> **Vorliegender Text**
Skeptischer Blick auf gesellschaftliche Realität

TRIER. (ae) "Theater ist kein Ratgeber, aber es kann Finger in Wunden legen, aufrütteln und warnen." Das sagt Gerhard Weber, Intendant des Trierer Stadttheaters, zum Stück "Wellenreiter", das am Samstag seine deutsche Erstaufführung erlebt. Weber selbst führt Regie und will damit die Spielzeit zum Thema "Visionen" mit einem skeptischen Blick auf aktuelle gesellschaftliche Realität beenden.

> **Datenauszüge**
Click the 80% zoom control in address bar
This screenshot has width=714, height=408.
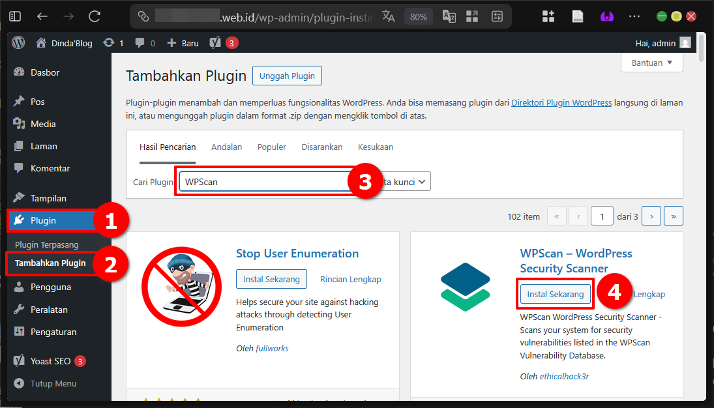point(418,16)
---
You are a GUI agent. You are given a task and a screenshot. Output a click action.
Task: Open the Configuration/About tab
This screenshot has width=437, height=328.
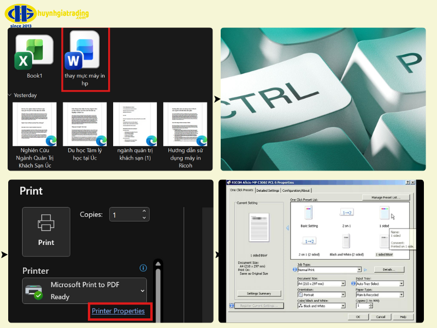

> **Arbeitsanweisung**
Geben Sie aus dem Artikel über das Stück „Wellenreiter“ eine Passage wörtlich wieder. Beginnen Sie bei den Worten, die „Skeptischer Blick auf“ enthalten, und hören Sie nach „gesellschaftliche Realität beenden.“ auf.

> **Lösung der Aufgabe**
Skeptischer Blick auf gesellschaftliche Realität

TRIER. (ae) "Theater ist kein Ratgeber, aber es kann Finger in Wunden legen, aufrütteln und warnen." Das sagt Gerhard Weber, Intendant des Trierer Stadttheaters, zum Stück "Wellenreiter", das am Samstag seine deutsche Erstaufführung erlebt. Weber selbst führt Regie und will damit die Spielzeit zum Thema "Visionen" mit einem skeptischen Blick auf aktuelle gesellschaftliche Realität beenden.